START Data for this task

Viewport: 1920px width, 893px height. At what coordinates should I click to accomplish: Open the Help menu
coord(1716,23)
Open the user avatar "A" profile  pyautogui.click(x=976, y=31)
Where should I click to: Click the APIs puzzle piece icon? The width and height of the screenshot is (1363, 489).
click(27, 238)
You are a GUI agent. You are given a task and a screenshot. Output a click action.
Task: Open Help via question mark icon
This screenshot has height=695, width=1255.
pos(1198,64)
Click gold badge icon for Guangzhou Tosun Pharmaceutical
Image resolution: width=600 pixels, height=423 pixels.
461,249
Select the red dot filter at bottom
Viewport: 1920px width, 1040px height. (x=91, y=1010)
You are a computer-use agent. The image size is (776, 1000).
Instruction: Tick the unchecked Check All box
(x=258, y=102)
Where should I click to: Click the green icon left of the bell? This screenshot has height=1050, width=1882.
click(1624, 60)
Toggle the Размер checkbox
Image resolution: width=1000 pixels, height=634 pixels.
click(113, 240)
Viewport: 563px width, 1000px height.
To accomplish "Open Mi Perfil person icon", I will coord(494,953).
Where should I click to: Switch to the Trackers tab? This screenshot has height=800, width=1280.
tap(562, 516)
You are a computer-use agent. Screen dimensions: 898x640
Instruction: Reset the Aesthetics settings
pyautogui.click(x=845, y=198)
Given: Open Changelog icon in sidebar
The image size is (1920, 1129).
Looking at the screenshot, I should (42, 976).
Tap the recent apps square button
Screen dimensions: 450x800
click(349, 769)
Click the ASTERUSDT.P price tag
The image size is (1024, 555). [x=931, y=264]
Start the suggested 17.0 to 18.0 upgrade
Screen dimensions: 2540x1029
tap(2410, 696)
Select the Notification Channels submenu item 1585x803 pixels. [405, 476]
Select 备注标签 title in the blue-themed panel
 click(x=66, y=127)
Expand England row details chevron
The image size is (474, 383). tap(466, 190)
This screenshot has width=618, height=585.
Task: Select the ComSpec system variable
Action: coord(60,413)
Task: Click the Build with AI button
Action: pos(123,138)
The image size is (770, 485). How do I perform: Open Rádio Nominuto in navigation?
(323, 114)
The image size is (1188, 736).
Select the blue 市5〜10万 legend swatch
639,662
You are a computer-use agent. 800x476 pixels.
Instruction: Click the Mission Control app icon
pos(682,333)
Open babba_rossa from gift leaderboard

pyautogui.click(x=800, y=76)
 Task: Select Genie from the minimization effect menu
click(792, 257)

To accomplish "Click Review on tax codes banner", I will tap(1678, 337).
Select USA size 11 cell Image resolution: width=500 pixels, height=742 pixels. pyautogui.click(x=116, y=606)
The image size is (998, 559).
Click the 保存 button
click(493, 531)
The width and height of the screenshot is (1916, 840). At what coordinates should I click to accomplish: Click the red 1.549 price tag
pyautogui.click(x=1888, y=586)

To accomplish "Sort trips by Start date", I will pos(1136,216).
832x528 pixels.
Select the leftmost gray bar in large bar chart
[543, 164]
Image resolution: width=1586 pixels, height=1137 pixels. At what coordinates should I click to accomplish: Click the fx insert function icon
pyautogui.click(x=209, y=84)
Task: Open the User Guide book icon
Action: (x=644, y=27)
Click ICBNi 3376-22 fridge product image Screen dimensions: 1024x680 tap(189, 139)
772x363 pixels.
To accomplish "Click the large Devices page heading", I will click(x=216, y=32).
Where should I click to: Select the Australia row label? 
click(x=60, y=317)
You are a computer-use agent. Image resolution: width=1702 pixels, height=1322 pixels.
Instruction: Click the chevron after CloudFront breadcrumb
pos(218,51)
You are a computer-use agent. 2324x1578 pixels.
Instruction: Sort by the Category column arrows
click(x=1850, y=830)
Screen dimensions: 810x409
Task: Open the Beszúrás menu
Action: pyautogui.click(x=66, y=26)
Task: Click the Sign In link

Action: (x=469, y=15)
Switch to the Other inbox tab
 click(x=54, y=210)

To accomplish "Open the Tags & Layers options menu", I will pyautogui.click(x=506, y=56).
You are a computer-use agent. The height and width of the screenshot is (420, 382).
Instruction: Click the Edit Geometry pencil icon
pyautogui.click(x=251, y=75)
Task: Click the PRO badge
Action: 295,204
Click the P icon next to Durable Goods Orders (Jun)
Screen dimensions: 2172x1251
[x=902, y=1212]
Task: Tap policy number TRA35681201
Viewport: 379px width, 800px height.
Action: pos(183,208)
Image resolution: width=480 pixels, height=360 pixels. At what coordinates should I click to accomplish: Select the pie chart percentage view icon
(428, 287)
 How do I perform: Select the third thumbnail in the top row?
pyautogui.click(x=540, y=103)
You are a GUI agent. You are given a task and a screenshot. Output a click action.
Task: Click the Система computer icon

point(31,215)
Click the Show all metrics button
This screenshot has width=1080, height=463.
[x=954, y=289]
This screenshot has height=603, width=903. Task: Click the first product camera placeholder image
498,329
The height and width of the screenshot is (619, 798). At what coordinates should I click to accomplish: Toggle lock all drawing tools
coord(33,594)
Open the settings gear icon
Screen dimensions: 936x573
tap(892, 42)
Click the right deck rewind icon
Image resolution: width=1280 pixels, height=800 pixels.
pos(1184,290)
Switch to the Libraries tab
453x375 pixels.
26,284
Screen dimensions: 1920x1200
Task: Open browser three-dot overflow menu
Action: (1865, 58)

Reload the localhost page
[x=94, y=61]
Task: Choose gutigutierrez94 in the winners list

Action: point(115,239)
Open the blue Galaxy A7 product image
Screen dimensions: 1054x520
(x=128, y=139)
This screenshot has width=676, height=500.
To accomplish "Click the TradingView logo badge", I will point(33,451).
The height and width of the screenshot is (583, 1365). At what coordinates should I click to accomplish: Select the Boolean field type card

END Data for this task

**Task statement:** Within the listing above, the range opens at the line with "Image resolution: width=1586" and closes at the line with "772x363 pixels.". Reproduce exactly the lines of that range, including both ends.

**Output for this task:**
Image resolution: width=1586 pixels, height=1137 pixels. At what coordinates should I click to accomplish: Click the fx insert function icon
pyautogui.click(x=209, y=84)
Task: Open the User Guide book icon
Action: (x=644, y=27)
Click ICBNi 3376-22 fridge product image Screen dimensions: 1024x680 tap(189, 139)
772x363 pixels.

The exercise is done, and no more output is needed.